[Pixel coordinate grounding data]
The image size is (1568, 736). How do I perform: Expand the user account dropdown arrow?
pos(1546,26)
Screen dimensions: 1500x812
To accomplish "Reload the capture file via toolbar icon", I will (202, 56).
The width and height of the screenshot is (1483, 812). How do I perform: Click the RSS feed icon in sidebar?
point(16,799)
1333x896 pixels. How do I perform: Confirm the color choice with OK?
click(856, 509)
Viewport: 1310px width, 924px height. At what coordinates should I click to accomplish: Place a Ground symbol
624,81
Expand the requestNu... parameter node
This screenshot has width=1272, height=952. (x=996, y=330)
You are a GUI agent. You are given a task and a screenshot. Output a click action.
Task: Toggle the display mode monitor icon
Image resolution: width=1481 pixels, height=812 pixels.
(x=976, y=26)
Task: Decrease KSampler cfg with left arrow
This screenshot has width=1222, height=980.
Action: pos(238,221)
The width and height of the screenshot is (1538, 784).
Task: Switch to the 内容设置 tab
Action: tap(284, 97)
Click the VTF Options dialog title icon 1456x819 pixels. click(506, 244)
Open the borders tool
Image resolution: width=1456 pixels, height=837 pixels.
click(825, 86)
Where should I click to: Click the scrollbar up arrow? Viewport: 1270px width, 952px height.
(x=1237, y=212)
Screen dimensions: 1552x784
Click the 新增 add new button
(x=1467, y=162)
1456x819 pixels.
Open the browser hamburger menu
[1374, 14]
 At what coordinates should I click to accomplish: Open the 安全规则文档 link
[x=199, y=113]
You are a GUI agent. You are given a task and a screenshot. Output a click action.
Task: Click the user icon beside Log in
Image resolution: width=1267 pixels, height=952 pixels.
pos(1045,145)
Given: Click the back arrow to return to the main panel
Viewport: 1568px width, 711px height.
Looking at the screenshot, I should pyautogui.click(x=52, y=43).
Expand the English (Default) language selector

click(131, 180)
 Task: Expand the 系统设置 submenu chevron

### [Instructions for the task]
Give back every entry exactly, with nothing left out.

### [Response]
The image size is (1568, 736). How do I perform: Expand the user account dropdown arrow?
pos(1546,26)
Screen dimensions: 1500x812
To accomplish "Reload the capture file via toolbar icon", I will (202, 56).
The width and height of the screenshot is (1483, 812). How do I perform: Click the RSS feed icon in sidebar?
point(16,799)
1333x896 pixels. How do I perform: Confirm the color choice with OK?
click(856, 509)
Viewport: 1310px width, 924px height. At what coordinates should I click to accomplish: Place a Ground symbol
624,81
Expand the requestNu... parameter node
This screenshot has width=1272, height=952. (x=996, y=330)
You are a GUI agent. You are given a task and a screenshot. Output a click action.
Task: Toggle the display mode monitor icon
Image resolution: width=1481 pixels, height=812 pixels.
(x=976, y=26)
Task: Decrease KSampler cfg with left arrow
This screenshot has width=1222, height=980.
Action: pos(238,221)
The width and height of the screenshot is (1538, 784).
Task: Switch to the 内容设置 tab
Action: tap(284, 97)
Click the VTF Options dialog title icon 1456x819 pixels. click(506, 244)
Open the borders tool
Image resolution: width=1456 pixels, height=837 pixels.
click(825, 86)
Where should I click to: Click the scrollbar up arrow? Viewport: 1270px width, 952px height.
(x=1237, y=212)
Screen dimensions: 1552x784
Click the 新增 add new button
(x=1467, y=162)
1456x819 pixels.
Open the browser hamburger menu
[1374, 14]
 At what coordinates should I click to accomplish: Open the 安全规则文档 link
[x=199, y=113]
You are a GUI agent. You are given a task and a screenshot. Output a click action.
Task: Click the user icon beside Log in
Image resolution: width=1267 pixels, height=952 pixels.
pos(1045,145)
Given: Click the back arrow to return to the main panel
Viewport: 1568px width, 711px height.
Looking at the screenshot, I should pyautogui.click(x=52, y=43).
Expand the English (Default) language selector

click(131, 180)
 Task: Expand the 系统设置 submenu chevron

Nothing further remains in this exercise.